Penerimaan pajak mulai mengalami perbaikan seiring dengan mulai kembalinya aktivitas masyarakat pasca pandemik Covid-19.
Pada 2021, penerimaan pajak sebesar 103,9%, pada 2022 mengalami kenaikan menjadi 115,2%, dan pada 2023 kembali melampaui target menjadi 102,8%.
Lonjakan harga komoditas membuat Indonesia untung besar dari perolehan Pajak Penghasilan (PPh) hingga PPN. Kenaikan harga emas, batu bara, hingga CPO membuat perusahaan sawit mengalami lonjakan laba sehingga setoran PPh pun naik. Kenaikan harga komoditas juga menguntungkan jutaan warga yang menggantungkan hidup dari komoditas. Dengan kenaikan harga komoditas maka ada peningkatan konsumsi sehingga Pajak pertambahan Nilai (PPN) naik.

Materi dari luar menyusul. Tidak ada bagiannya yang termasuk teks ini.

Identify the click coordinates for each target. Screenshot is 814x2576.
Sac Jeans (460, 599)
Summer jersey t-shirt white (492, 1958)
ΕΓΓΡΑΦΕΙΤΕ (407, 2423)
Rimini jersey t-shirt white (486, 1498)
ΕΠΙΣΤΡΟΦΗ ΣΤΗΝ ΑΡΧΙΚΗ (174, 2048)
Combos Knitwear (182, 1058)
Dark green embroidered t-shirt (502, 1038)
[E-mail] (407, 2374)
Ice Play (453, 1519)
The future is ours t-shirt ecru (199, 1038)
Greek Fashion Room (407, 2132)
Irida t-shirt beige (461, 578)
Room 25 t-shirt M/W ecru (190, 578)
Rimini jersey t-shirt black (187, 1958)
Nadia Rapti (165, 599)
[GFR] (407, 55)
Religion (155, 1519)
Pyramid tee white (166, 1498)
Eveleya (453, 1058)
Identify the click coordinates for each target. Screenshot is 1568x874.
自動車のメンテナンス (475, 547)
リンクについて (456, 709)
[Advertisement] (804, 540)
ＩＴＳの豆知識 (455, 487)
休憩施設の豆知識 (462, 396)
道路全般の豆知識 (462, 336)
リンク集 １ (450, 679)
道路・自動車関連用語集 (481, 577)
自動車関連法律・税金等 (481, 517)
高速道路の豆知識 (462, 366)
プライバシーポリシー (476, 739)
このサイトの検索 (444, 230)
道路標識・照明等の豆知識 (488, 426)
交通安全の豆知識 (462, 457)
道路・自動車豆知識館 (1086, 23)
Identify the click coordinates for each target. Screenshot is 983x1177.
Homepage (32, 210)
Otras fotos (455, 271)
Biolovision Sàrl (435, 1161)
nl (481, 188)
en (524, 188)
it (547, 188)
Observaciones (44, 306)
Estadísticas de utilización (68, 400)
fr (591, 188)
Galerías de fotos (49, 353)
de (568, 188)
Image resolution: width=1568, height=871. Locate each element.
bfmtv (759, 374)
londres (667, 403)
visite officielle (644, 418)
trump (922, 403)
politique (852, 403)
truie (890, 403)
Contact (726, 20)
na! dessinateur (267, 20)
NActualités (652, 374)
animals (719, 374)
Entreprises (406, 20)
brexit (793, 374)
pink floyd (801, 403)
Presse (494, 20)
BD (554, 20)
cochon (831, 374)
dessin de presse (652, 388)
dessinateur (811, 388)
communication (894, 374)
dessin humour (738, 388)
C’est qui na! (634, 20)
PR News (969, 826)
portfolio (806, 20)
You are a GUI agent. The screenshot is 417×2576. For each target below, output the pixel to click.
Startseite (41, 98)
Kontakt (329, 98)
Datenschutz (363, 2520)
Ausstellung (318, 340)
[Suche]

Outlook Penerimaan Pajak 2024
Kementerian Keuangan memproyeksi bahwa penerimaan pajak tahun ini kembali mengalami shortfall dengan perkiraan 96,6% terhadap APBN atau sebesar Rp1.921,9 triliun. Terdiri dari realisasi semester I-2024 sebesar Rp 893,8 triliun dan prognosa semester II-2024 Rp1.028,1 triliun.
Angka ini masih cenderung tumbuh 2,9% dibandingkan dengan penerimaan pajak 2023 sebesar Rp1.867,9 triliun.
Penerimaan pajak masih diperkirakan tumbuh mengingat perekonomian nasional cenderung terjaga baik serta efektivitas implementasi kebijakan dan pengawasan kepatuhan.
Oleh karena itu, penerimaan pajak pada semester II-2024 diperkirakan lebih tinggi dari semester I-2024.